On Wednesday, investors will watch the US inflation figure for December. Many analysts expect 7% over one year, following 6.8% in November.
Heavyweight of the Dow Jones, Boeing soared (+ 3.19% to 215.99 dollars) following a positive result of its orders in 2021 to 535 aircraft, which allowed it to beat on the wire the European aircraft manufacturer Airbus.
The plan to buy Zynga by the American video game group Take-Two Interactive, announced on Monday, continued to carry the title of the icon of mobile games (+ 4.86% to 8.85 dollars).
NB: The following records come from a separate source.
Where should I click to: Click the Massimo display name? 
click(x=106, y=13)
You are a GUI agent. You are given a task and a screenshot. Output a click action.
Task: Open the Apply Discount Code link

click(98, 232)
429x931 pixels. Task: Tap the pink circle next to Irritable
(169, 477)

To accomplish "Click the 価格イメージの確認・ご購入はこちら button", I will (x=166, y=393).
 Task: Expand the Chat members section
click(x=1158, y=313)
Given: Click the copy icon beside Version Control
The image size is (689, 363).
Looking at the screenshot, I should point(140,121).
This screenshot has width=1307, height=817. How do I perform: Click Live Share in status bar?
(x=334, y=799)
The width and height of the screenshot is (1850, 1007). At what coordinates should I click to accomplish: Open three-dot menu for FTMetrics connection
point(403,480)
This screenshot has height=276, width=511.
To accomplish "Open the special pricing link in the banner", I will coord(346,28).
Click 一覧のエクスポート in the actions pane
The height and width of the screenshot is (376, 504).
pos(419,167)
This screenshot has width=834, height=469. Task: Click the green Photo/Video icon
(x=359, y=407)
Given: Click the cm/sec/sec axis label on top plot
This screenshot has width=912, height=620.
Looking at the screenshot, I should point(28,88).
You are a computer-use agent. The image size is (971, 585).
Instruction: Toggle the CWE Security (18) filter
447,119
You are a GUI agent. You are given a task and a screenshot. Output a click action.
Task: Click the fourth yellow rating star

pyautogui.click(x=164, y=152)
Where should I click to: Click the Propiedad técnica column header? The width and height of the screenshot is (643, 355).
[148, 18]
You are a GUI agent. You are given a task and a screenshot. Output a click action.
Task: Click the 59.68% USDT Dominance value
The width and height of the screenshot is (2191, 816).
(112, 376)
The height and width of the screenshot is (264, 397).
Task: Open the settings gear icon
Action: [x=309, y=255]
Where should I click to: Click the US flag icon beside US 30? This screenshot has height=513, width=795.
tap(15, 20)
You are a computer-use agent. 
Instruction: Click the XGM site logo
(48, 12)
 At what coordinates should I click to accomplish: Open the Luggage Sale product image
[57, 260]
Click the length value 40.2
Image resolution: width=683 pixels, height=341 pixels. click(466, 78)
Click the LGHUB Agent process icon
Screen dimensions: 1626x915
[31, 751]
That of Take-Two, which had been roughed up the day before in reaction to the announcement of this buyout valued at $ 12.7 billion, rebounded (+ 3.80% to $ 148.42).
The onset of earnings season, which begins with banks on Friday, prompted new estimates from the quarterly accounts that favored some sectors.
Genetics medical services group Illumina jumped 16.98% to $ 423.80 following reporting sharply higher preliminary annual results.
The drugstore and pharmacy chain CVS gained 0.90% following significantly raising its earnings forecast for the fourth quarter and 2021.
Abercrombie and Fitch’s stock rose 7.88% to $ 34.90 following indicating that its 2021 revenue would be nearly 20% higher than in 2020. But the clothing chain also warned that ‘she was experiencing inventory problems and delivery delays.